Phorusrhacids. He could not fly, on the other hand the "bird of terror", as this South American bird lived between 60 and 2 million years ago was known, saw its prey from far away, with its 3 meters high. Once he reached the loot he could land it with a paw, devouring the flesh of an animal the size of a medium-sized dog in an instant, thanks to its curved beak.
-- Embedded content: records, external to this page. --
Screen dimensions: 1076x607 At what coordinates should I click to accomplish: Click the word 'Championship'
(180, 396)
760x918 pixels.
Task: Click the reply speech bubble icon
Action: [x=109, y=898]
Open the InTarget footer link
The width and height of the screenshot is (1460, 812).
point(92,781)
The strong legs allowed him to reach 50 km / h speed. Fortunately the only modern ancestor of the bird is the series of South America (fam. Cariamidae) which reaches a maximum height of 80 cm.

New fossil gives life to the bird of terror

Megalodon. The skeleton of these great prehistoric sharks was made, like that of the modern "cousins", of cartilage, and was not fossilized properly. The only evidence of the giant sea predators (some vertebrae and teeth up to 17 cm long) suggest they could even reach 20 m in length, much more than the largest existing fish, the whale shark (12-14 m).

12 fearsome marine predators: look

Megalodon. Megalodon teeth compared to teeth of modern sharks. These oceanic creatures that lived between 15.9 and 2.6 million years ago could bite with a strength of 11-18 tons, four to six times greater than that of a T-rex. Their jaws contained about 200 teeth like the one you see.

Titanoboa cerrejonensis. Long 14.6 meters (twice more than today's longest snakes) and weighing more than a ton, this distant relative of anaconda and boa constrictor, who lived about 60 million years ago, strangled its prey to death. Some vertebrae and part of the skull have been found in Colombia. Given the size, and because snakes are cold-blooded animals, it is thought to survive only by virtue of the higher earth temperatures in the era in which they lived.

You might also like: The 7 most incredible fossils ever found The dinosaur gliding like a glider A fossil restores the bird of terror The land of the giants The butcher of the Carolina The great dinosaurs are not the only living giants now disappeared. The BBC has selected 10 of them: the most impressive and interesting. Here they are.
Aegirocassis benmoulae. Near, in appearance, at a cross between a whale and a lobster, this marine colossus belonging to the extinct family of anomalocaridids, filtered the ocean waters in search of plankton about 480 million years ago. Food was procured thanks to two special buccal appendages similar to filters, occupying an ecological niche similar to that of modern whales (but it was smaller: it reached about 2 meters in length). The study of its filtering organisms could reveal important data on the origin of the limbs of modern arthropods such as crustaceans, with which the Aegirocassis benmoulae would be related.